If one of the angles of a triangle is 74°, then the angle between the bisectors of the other two interior angles is :

127°

In \(\Delta \)ABC, such that \(\angle\)ACB = \({74}^\circ\) and bisectors \(\angle\)A and \(\angle\)B meet at D and E.

Now, In \(\Delta \)ABC,

\(\angle\)ACB + \(\angle\)ABC + \(\angle\)BAC = \({180}^\circ\)
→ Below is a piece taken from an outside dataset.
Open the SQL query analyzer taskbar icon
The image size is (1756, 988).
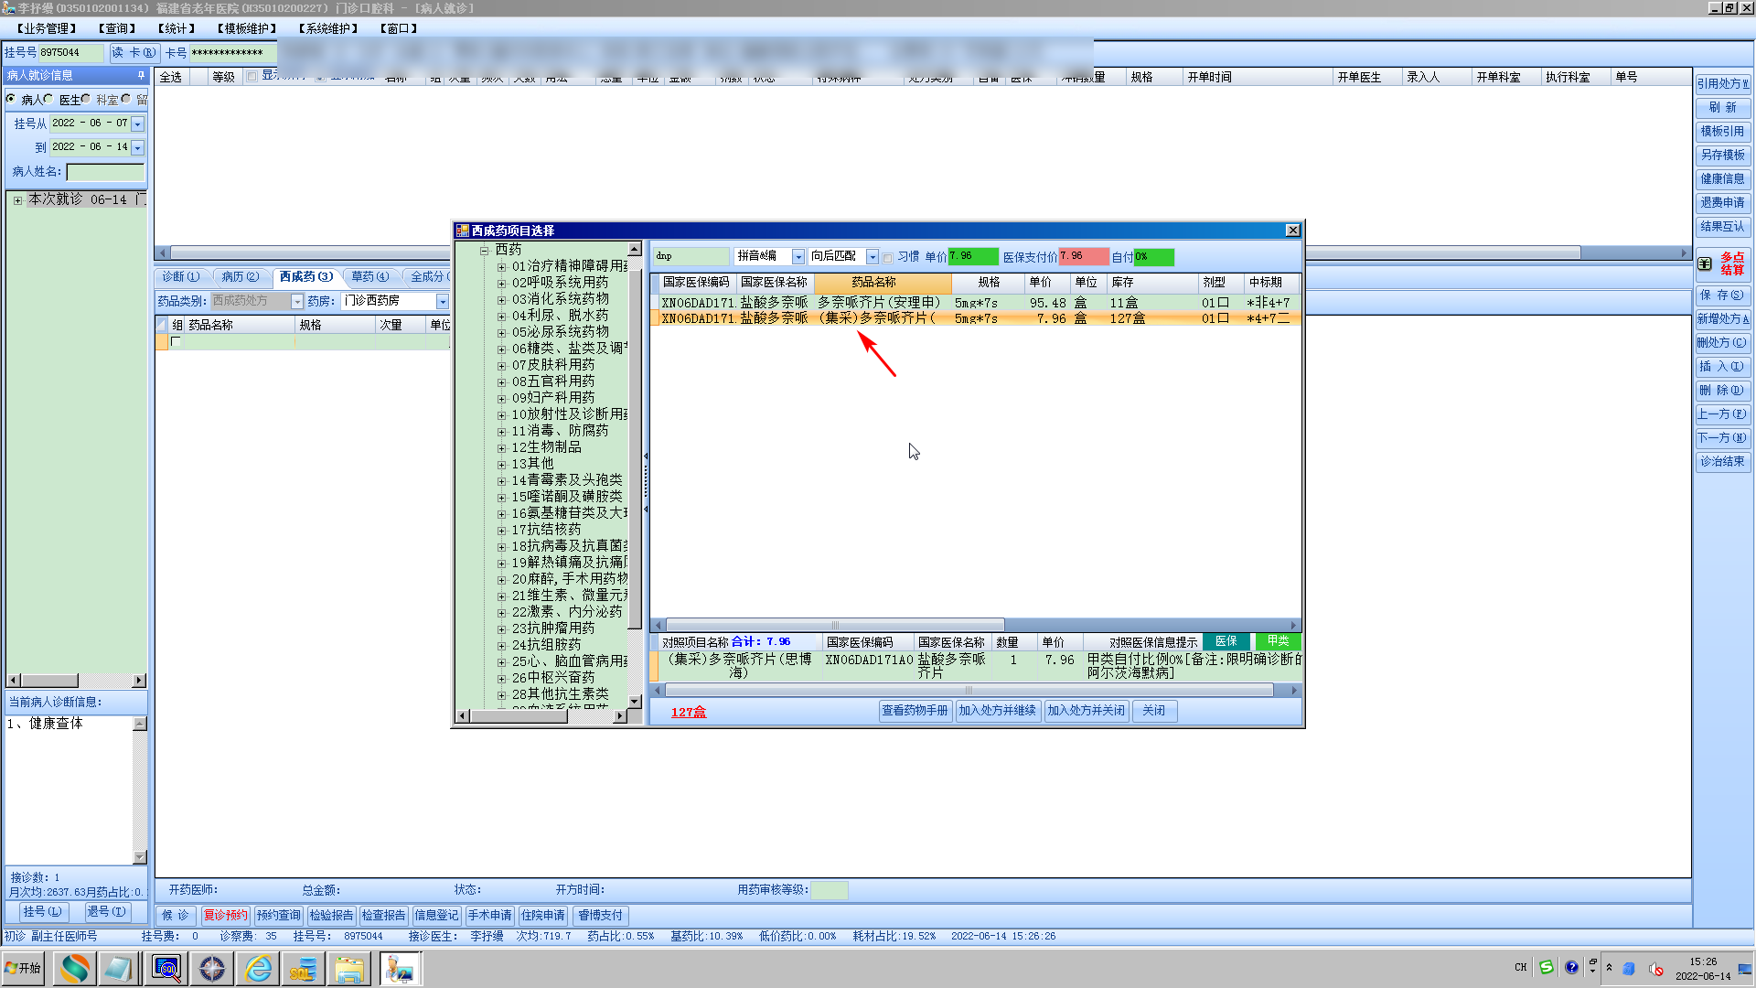click(166, 969)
= \({74}^\circ\) + \(\angle\)ABC + \(\angle\)BAC = \({180}^\circ\)

= \(\angle\)ABC + \(\angle\)BAC = \({180}^\circ\) - \({74}^\circ\) = \({106}^\circ\)

= \(\frac{1}{2}\)(\(\angle\)ABC + \(\angle\)BAC) = \({53}^\circ\)

= \(\angle\)PBA + \(\angle\)BAP = \({53}^\circ\)

Now, In \(\Delta \)PAB,

\(\angle\)PBA + \(\angle\)BAP + \(\angle\)BPA = \({180}^\circ\)

= \({53}^\circ\) + \(\angle\)BPA = \({180}^\circ\)

= \(\angle\)BPA = \({180}^\circ\) - \({53}^\circ\) = \({127}^\circ\)

Therefore, \(\angle\)BPA = \({127}^\circ\).